Besides sharing the uncompleted affordable houses among NPP leaders, their family members, and friends, that party can also boast of turning a place in Accra to a magnificent and imposing building –Hotel Waa Waa; that was how NPP turned “slums to apartment complexes” as promised in the chapter five of their 2000 manifesto.
They also promised turning “Agya Koo Manu’s Barima Nkwan Chop Bar” to first class restaurant but the question is where is it? Are the “chop bars” at the Kaneshie-Takoradi Station turned to first class restaurants? Was Maame Akoley’s “chop bar” turned to a first class restaurant? How about “At All’s” and many “Chop Bars” littered by the roadsides, inner-cities and villages in the country? Did the NPP turn them to first class restaurants instead of them patronizing and eating and drinking quality foreign wines in first class, nice and plush restaurants the world over during their incessant travels?
The least talk about hollow promises of offering jobs to all Ghanaians, the better; for we know that the youth whose hopes were raised were mercilessly beating up when they marched to the ministries to ask for jobs that were promised them by JA Kofi Diawuo Kuffuor and his brigand of liars. Indeed, the unemployed youth who trooped to Accra between 2001 and 2008 doubled as evidenced by the swelling sea of young men and women selling dog chains, chewing sticks, matches, apples, car dusters and what have you. On the flip side, the NPP managed to offer jobs to their cronies and a bankrupted Kuffuor’s son who was railroaded by one of his business partners leading to a protracted case still pending at the courts.

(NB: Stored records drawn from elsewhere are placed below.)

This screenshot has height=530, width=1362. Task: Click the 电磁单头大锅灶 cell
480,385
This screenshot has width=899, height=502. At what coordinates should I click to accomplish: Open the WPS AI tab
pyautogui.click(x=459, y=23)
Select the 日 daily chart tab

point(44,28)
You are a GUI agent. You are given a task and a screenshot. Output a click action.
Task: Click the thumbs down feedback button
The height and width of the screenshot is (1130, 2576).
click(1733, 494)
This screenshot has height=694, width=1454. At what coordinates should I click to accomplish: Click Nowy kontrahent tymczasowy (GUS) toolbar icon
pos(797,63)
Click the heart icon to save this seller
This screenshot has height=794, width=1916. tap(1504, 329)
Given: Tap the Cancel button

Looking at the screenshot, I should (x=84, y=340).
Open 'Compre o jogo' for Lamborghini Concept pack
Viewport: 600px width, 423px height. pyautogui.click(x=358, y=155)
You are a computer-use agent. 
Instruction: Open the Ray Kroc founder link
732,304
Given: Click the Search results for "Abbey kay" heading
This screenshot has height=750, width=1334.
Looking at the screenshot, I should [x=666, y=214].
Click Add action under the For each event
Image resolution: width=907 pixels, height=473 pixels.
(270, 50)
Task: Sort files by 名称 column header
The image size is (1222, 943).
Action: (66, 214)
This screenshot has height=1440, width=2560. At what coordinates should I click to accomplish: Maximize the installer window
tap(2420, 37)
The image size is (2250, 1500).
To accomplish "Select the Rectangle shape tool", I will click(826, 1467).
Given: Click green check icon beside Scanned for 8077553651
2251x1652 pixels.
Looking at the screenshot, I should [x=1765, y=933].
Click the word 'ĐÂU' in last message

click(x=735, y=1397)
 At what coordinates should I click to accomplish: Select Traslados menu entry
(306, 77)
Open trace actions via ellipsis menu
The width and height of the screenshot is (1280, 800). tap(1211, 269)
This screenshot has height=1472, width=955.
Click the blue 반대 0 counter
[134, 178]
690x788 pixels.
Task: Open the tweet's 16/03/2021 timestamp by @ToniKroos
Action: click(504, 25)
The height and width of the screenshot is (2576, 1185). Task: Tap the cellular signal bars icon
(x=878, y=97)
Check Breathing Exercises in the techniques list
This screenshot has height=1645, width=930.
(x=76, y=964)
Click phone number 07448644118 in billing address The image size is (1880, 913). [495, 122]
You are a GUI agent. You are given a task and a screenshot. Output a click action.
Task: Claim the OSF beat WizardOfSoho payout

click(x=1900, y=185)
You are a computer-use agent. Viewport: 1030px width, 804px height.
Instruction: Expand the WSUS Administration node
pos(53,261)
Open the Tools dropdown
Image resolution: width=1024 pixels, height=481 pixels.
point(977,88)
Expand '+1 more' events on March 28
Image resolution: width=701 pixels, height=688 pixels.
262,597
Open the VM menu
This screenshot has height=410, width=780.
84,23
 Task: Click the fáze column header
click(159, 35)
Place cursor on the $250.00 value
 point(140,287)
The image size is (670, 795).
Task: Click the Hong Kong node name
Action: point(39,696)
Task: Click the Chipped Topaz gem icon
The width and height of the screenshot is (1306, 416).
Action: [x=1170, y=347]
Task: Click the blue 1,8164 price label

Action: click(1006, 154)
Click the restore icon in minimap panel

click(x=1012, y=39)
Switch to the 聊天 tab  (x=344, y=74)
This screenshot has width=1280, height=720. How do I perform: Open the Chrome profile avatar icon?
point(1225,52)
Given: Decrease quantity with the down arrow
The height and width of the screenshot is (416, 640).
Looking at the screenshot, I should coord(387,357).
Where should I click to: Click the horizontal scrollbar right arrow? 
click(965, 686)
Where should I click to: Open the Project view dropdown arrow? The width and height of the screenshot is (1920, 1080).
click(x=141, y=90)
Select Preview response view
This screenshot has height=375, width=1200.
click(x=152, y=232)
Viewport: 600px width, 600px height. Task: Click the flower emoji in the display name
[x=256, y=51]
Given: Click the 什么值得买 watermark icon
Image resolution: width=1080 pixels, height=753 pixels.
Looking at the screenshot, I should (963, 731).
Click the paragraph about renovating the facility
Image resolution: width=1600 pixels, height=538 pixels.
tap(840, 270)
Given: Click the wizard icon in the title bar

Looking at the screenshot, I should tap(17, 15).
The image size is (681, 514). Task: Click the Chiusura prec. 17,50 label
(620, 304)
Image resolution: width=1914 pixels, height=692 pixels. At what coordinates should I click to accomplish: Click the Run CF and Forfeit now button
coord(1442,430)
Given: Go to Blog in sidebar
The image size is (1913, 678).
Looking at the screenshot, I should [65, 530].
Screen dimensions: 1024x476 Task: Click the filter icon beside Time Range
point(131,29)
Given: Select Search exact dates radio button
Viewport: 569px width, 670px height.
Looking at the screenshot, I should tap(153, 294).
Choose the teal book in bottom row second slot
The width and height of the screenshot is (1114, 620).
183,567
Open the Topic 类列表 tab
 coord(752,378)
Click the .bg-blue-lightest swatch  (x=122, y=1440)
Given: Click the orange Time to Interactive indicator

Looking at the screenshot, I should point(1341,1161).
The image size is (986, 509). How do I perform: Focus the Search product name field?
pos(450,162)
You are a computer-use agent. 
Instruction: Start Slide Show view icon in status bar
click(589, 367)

It is clear from the above that Akuffo Addo and his NPP’s glittering promises turning Ghana to heavens are tenuous and therefore untenable; they must therefore stop insulting the intelligence of Ghanaians and engage in real, achievable solutions to the country’s problems instead of these inferior tactics calculated to hoodwink Ghanaians to voting for them. I call on the NDC’s communication to grab this manifesto and highlight on the inherent lies and deceptions in them to discerning Ghanaians.

I am Koo Boateng and I approve of the above message I’ve written.
Chris Gyamfi Boteng, Northeast Philadelphia, USA.